Expression and Function of Voltage-dependent Potassium Channel Genes in Human Airway Smooth Muscle

(Received for publication, January 30, 1996, and in revised form, March 21, 1996)

Sarvesh Adda , Bernd K. Fleischmann , Bruce D. Freedman , Ming-fu Yu , Douglas W. P. Hay § and Michael I. Kotlikoff

From the Department of Animal Biology, School of Veterinary Medicine, and Department of Pathology, School of Medicine, University of Pennsylvania, Philadelphia, Pennsylvania 19104-6046 and the § Department of Pulmonary Pharmacology, SmithKline Beecham Pharmaceuticals, King of Prussia, Pennsylvania 19406

Patch clamp and RNA-polymerase chain reaction methods were used to determine the expression of voltage-dependent potassium channel currents and mRNAs in human airway smooth muscle cells, and tension measurements were used to examine the functional role of specific potassium channel gene products in human bronchial smooth muscle.

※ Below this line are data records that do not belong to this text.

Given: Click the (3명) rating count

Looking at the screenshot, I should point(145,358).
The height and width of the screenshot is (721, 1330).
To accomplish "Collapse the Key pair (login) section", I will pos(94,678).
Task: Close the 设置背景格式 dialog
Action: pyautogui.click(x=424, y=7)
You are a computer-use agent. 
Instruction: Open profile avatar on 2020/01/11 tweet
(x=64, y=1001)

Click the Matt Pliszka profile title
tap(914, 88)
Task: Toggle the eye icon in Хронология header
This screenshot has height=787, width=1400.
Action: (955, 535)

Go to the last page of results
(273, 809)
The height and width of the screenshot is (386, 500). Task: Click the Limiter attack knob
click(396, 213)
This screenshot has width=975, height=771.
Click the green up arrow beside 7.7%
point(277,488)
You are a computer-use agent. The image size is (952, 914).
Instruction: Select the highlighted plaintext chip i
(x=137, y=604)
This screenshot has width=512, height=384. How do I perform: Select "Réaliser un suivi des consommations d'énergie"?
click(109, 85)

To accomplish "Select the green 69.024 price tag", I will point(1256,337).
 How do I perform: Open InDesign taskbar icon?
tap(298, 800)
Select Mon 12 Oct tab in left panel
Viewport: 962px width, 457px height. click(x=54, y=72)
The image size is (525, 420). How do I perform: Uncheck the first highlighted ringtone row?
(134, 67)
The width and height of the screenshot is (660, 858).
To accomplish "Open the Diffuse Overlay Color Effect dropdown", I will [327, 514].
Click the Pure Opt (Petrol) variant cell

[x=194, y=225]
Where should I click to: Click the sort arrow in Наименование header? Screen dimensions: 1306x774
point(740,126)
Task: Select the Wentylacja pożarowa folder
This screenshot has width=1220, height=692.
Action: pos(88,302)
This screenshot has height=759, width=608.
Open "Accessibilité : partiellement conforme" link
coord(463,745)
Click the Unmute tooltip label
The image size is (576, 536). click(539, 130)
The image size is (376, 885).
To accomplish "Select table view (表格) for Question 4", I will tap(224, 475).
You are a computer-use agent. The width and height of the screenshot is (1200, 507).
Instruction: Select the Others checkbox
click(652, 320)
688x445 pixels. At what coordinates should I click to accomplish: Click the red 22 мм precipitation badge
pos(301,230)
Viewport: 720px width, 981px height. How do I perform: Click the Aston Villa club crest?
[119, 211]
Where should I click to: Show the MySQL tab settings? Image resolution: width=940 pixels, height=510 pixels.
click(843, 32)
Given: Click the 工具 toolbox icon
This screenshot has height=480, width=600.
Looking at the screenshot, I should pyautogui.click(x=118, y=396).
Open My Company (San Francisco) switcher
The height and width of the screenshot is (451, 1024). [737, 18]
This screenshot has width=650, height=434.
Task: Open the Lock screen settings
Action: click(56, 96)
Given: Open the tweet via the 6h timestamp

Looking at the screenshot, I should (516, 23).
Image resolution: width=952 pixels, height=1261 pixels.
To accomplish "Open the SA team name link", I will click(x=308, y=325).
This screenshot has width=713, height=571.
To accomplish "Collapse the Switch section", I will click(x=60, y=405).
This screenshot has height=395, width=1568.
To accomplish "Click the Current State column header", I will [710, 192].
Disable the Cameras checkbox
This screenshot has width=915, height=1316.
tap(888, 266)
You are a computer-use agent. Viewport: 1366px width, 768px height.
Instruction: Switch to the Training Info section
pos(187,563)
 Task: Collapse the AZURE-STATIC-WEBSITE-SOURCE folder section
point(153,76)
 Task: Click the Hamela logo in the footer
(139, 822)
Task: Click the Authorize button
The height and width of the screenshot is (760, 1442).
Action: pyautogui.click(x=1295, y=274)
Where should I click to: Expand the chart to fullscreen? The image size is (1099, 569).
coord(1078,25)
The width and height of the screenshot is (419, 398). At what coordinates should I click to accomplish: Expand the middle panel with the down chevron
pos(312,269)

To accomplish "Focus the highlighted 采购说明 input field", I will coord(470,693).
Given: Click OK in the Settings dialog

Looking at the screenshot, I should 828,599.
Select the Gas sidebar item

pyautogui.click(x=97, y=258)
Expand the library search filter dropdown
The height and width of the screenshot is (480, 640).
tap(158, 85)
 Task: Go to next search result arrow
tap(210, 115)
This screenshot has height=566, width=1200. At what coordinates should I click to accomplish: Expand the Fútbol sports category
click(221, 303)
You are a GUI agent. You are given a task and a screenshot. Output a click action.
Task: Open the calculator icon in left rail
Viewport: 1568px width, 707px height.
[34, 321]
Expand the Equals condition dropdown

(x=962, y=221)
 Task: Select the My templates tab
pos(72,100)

RNA from airway smooth muscle tissue revealed the presence of Kv1.2 (11 kilobases (kb)) and Kv1.5 (3.5 and 4.4 kb) transcripts, as well as Kv1.1 mRNA (9.5 kb), which has not previously been reported in smooth muscle; transcripts from other gene families were not detected. RNA-polymerase chain reaction from cultured human myocytes confirmed that the identified transcripts were expressed by smooth muscle cells. The available voltage-dependent potassium current in human airway myocytes was insensitive to charybdotoxin (200 nM) but blocked by 4-aminopyridine. Dendrotoxin (1-300 nM; inhibits Kv1.1 and Kv1.2 channels), charybdotoxin (10 nM to 1 µM; inhibits KCa and Kv1.2 channels), and glybenclamide (0.1-100 µM; inhibits KATP channels) had no effect on resting tone. Conversely, 4-aminopyridine increased resting tension with an EC50 (1.8 mM) equivalent to that observed for current inhibition (1.9 mM). Human airway myocytes express mRNA from several members of the Kv1 gene family; the channel that underlies the predominate voltage-dependent current and the regulation of basal tone appears to be Kv1.5.